Menezes family angry over report

BBC
Jan. 20, 2006

The family of a Brazilian man shot dead by police who mistook him for a suicide bomber have expressed anger at not being sent the report into his death.
"As long as we don't have the report we won't trust British justice," said the mother of 27-year-old Jean Charles de Menezes, Maria Otone.

The Independent Police Complaints Commission said its classified report could not yet be seen by the family.

Mr Menezes was killed the day after the 21 July failed bombings in London.

The IPCC investigation was launched after the electrician, from Gonzaga in south-eastern Brazil, was shot seven times in the head at Stockwell Tube station, in south London.

The commission on Thursday sent its report to the Crown Prosecution Service, which will now decide whether to charge any officers.
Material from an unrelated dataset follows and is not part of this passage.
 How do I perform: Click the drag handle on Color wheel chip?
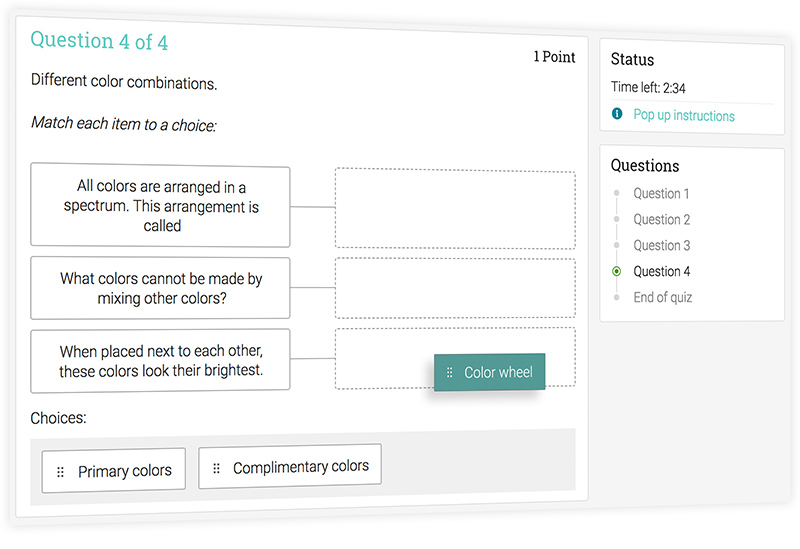[x=449, y=372]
Mrs Menezes said: "Those who took my son's life should be prosecuted and those who gave the orders.

"As long as we don't have the report we won't trust British justice... when we see the report, then we may trust them."
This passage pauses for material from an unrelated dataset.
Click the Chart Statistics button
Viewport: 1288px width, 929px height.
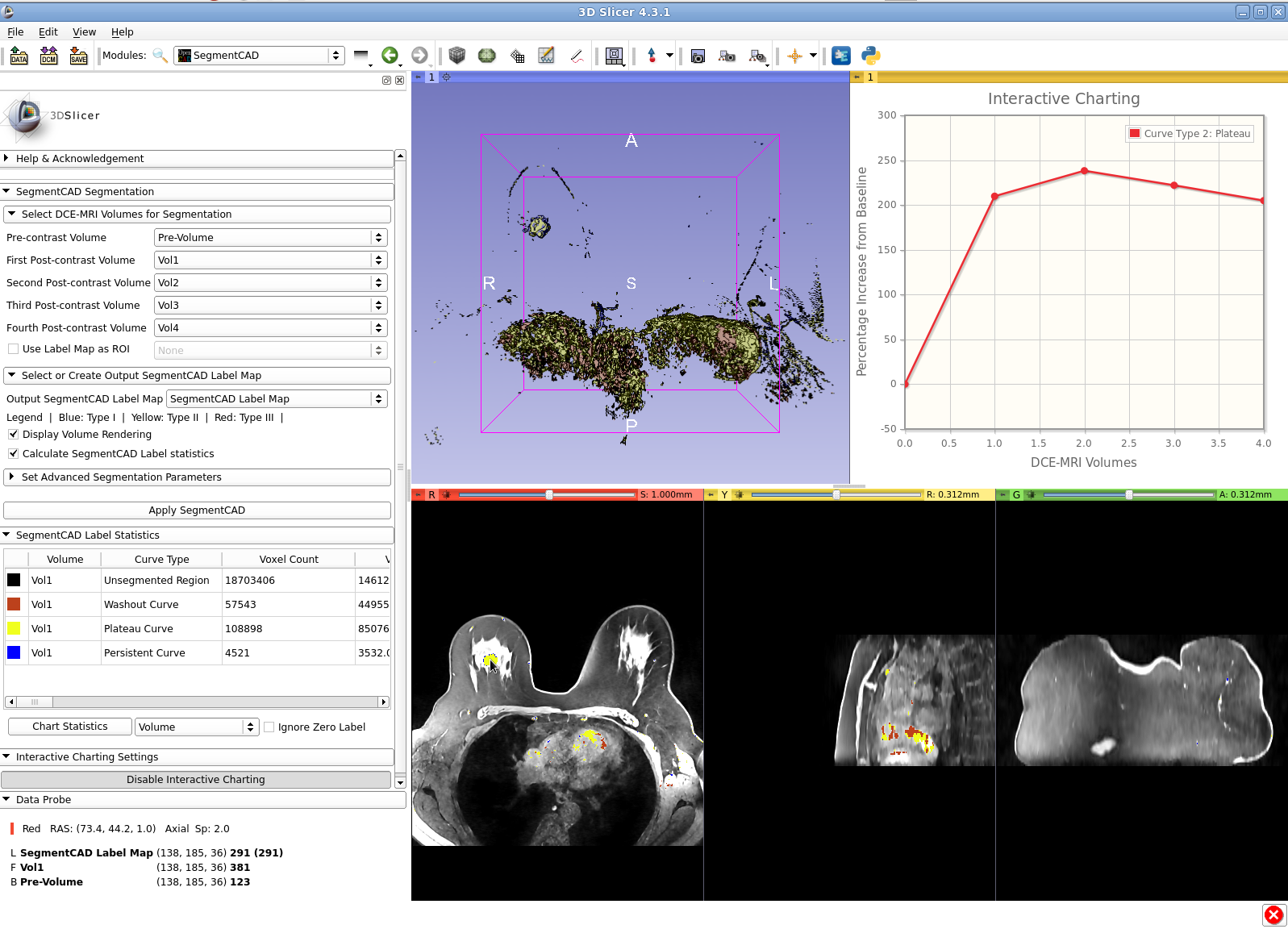coord(69,727)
Giovani de Silva, the victim's brother, said: "We are very upset because they gave the report to the police but not to our lawyers or to our cousins in London."
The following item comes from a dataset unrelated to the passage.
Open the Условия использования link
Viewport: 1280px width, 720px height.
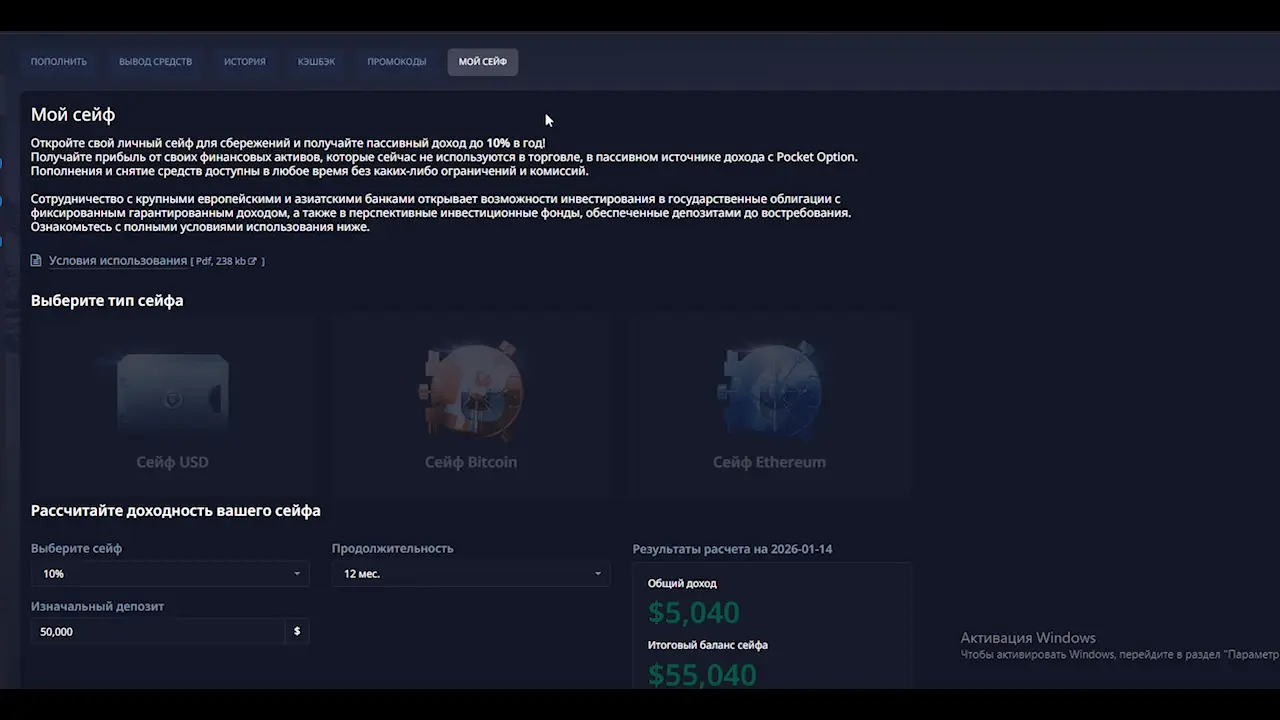coord(118,261)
The IPCC said the family would see a copy of the report when "legal considerations" allowed.

But its senior investigator could travel to Brazil for discussions with the parents in the coming days, it said.

Officers probed

Home Secretary Charles Clarke is to see the report because of the "grave and exceptional" circumstances of the case.

A copy is also being sent to Scotland Yard, the Metropolitan Police Authority and Inner South London coroner John Sampson.

The report will not be made public until any trial or inquest arising from the case has been completed, but IPCC sources told the BBC all officers interviewed by them over the shooting remained under investigation. A CPS spokeswoman said the case was being treated as a priority, but there was no timetable on when a decision would be made.

"We will review it as quickly as possible but the most important fact is that it is reviewed thoroughly."

Surveillance

On 22 July, the day Mr Menezes was killed, police and soldiers had been watching the block of flats where the electrician lived.

They believed a man suspected of the previous day's attempted attacks lived there.

A soldier saw Mr Menezes leave his flat and thought he resembled the suspect. He suggested it was "worth somebody else having a look".

The IPCC, which hand-delivered its report in two boxes to the CPS on Thursday, has focused on how this vague identification led to Mr Menezes being shot dead on the Tube.

It is known the IPCC has identified "serious communication problems" on the day of the shooting, said BBC home affairs correspondent Daniel Sandford.

The IPCC inquiry has interviewed a number of Metropolitan police officers of all ranks over Mr Menezes' death, but the head of the force, Commissioner Sir Ian Blair, was not among them.

A separate IPCC investigation is being held into Sir Ian's handling of the affair.